Is print more powerful than social media?

 

With social media channels dominating so much of our working and waking lives, it’s easy to forget (or not notice) how powerful direct communication can be.

Two weeks ago, I posted a photo on Instagram of a bicycle protestor who lives near my home in Edinburgh.

Aged 97, and using the panniers on his bike as a moving and ever changing billboard, his latest message called for another vote on the boorach* that is Brexit.

The week before, his cycle panniers had carried a message about free music tuition in schools and earlier in the year it was Trident.

I find that his bicycle-pannier posters stick in my mind infinitely longer than transient Tweets, however clever or funny they are.

Last weekend I found myself in a crowd of a million or so people marching for The People’s Vote in Central London.

Most phone networks were jammed for the duration of the march, making it impossible to post updates, messages, images or send texts.

Instead, we marched and talked – and mostly laughed about the witty, clever and occasionally elaborate home-made protest posters carried by fellow marchers.  Many of these have since been shared by the media or by us, as fellow marchers.
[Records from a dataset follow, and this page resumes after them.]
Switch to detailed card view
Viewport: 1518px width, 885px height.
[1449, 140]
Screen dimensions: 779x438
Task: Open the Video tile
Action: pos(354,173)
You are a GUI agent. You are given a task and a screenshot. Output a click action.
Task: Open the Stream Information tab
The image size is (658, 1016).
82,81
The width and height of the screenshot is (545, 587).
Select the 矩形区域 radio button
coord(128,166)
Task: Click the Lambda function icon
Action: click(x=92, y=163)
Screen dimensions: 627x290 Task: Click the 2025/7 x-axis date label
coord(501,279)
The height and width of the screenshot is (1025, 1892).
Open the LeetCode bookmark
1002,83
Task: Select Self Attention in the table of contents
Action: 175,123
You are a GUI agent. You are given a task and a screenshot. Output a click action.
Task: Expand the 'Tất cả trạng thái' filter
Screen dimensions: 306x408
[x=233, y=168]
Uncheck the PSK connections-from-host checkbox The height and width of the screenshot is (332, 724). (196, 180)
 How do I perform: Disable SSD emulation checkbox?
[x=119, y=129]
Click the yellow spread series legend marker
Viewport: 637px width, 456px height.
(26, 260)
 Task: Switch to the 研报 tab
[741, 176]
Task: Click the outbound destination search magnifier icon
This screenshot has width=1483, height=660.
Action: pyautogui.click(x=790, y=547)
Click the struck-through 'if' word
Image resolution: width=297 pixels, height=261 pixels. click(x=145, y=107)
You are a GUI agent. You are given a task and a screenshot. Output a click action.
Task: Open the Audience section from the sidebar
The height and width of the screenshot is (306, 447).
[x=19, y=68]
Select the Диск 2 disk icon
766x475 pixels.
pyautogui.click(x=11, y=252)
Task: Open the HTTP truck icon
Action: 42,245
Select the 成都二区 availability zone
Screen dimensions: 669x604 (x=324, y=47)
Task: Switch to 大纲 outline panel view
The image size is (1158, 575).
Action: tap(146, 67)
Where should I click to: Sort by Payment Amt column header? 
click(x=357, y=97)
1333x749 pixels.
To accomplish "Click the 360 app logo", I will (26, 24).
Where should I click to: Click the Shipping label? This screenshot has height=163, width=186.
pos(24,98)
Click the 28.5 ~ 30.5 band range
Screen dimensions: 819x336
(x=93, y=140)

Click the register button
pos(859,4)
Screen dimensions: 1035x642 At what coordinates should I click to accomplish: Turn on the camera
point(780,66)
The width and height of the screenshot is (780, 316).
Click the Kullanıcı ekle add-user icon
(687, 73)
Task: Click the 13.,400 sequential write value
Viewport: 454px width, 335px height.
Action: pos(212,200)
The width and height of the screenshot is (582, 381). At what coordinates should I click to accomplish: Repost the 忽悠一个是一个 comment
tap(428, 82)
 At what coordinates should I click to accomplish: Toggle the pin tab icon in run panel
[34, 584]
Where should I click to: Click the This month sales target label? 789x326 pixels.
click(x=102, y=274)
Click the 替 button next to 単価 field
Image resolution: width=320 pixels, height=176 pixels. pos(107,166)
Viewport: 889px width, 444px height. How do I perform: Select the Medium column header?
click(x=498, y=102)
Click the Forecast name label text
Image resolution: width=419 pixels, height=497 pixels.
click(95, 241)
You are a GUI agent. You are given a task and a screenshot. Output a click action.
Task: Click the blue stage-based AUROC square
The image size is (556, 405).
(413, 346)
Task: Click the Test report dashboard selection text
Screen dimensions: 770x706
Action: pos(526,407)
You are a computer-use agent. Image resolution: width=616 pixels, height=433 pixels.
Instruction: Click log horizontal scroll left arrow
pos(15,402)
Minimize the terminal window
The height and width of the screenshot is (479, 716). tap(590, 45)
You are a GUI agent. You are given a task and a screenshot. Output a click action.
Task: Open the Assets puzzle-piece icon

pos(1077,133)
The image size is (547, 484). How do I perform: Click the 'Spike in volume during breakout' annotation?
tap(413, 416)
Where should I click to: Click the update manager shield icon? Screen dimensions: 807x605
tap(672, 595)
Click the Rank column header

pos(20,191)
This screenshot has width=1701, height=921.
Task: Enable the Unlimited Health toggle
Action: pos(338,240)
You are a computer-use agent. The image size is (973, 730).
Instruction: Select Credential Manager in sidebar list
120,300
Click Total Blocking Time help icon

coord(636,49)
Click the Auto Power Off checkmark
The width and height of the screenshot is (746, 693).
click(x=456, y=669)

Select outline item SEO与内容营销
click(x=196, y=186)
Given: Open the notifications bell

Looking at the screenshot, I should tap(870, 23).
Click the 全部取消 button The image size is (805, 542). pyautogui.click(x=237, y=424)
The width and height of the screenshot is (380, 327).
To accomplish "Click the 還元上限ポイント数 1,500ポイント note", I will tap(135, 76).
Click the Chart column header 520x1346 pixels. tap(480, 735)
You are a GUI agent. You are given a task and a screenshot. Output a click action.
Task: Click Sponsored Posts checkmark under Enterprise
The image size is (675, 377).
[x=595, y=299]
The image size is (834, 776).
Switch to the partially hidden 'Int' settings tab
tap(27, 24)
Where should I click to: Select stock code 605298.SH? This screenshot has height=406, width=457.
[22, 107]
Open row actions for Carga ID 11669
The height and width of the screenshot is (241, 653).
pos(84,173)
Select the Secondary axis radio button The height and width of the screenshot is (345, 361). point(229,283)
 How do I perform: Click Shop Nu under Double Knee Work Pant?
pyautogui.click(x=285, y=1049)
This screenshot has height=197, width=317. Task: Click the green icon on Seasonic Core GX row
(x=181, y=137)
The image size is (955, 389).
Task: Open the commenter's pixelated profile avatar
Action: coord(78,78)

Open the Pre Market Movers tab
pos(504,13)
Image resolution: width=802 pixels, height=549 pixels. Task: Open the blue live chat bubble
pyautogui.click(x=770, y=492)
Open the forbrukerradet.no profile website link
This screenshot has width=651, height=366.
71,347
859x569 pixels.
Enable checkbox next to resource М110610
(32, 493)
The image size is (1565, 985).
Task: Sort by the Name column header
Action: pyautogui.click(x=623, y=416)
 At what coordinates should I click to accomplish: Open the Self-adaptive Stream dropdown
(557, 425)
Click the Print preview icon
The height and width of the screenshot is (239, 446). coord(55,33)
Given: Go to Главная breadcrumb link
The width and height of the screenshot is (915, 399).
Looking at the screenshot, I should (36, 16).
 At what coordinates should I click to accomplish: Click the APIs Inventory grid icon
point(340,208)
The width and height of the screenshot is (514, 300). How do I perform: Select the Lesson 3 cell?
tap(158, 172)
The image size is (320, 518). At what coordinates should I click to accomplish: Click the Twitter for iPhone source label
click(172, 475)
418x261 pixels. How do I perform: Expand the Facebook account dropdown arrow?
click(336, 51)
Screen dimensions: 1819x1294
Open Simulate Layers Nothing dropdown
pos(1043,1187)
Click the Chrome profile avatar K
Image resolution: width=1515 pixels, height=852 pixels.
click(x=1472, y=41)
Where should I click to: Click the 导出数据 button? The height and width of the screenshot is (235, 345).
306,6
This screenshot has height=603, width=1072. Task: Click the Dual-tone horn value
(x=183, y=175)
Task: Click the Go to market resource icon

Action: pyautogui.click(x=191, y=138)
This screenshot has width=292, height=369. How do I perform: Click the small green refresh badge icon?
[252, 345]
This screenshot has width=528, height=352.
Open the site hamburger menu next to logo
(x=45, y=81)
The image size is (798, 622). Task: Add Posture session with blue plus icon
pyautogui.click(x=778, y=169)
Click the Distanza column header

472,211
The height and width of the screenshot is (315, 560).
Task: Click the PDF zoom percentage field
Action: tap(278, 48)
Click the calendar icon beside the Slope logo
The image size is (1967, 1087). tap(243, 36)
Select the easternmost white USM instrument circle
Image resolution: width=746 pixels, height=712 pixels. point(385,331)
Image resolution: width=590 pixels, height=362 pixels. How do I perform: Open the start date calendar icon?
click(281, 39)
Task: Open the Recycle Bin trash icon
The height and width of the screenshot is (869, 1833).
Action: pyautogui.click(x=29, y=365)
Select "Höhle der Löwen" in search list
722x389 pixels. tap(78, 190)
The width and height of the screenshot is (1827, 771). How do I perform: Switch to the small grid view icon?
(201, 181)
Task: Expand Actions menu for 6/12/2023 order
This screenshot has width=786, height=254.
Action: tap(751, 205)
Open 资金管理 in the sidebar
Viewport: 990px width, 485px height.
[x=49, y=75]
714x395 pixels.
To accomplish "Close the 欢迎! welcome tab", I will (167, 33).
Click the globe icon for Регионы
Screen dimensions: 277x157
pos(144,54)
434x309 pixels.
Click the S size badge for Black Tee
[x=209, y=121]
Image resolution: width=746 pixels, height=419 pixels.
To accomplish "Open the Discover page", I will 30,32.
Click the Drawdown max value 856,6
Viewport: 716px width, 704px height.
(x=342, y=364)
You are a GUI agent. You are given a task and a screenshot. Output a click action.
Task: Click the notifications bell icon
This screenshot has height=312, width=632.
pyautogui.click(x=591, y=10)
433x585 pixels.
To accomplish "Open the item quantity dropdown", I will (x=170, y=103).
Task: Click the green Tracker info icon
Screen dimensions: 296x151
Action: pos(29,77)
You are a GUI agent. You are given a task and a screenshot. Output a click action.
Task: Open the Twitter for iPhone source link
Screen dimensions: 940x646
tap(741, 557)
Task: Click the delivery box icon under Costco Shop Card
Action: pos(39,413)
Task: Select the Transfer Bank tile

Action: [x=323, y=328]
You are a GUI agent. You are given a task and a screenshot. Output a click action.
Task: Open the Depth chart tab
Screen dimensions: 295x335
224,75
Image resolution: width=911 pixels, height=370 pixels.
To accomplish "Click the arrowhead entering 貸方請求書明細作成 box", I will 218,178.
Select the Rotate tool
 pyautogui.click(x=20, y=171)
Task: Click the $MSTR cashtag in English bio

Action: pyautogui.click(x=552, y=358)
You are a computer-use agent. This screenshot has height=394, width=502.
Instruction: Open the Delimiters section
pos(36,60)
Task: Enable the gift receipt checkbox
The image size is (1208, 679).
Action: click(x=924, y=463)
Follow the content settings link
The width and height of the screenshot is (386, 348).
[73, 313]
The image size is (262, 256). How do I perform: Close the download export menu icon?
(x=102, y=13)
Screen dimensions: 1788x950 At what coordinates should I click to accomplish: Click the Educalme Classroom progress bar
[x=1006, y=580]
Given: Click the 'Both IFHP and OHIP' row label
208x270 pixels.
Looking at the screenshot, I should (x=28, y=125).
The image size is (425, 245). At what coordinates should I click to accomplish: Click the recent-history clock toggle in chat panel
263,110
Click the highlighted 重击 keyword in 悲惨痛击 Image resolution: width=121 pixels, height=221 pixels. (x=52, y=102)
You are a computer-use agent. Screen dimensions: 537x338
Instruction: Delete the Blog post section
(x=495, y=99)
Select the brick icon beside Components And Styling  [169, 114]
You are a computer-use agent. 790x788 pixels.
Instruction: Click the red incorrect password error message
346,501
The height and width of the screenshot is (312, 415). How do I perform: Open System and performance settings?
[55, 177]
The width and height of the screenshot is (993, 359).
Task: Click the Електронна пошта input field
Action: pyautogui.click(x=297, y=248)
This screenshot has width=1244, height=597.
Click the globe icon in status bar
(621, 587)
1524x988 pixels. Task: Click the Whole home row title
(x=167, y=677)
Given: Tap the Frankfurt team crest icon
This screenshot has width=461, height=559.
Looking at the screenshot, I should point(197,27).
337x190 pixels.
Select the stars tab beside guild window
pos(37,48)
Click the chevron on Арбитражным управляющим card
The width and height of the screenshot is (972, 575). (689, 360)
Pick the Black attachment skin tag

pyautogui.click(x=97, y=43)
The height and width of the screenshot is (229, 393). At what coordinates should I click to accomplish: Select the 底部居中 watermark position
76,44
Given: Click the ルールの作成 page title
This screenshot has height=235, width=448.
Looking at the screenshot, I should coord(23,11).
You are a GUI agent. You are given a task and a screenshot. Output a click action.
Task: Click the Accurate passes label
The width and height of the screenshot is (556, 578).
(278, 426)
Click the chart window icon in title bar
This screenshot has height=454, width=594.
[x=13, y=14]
Good communication is that which stays in your mind for a long time – think of the adverts from our childhood we cannot forget, headlines like ‘Up Your Junta’ and some of the images shown from high profile protests, which have much more power than a Snapchat image.

While social media is an important part of communication and something we use daily in our professional lives, the power of an image or a moment might stay with us longer and therefore have more power to create change.

There’s a lot to be said still for the power of print, the simple message or even just a poster.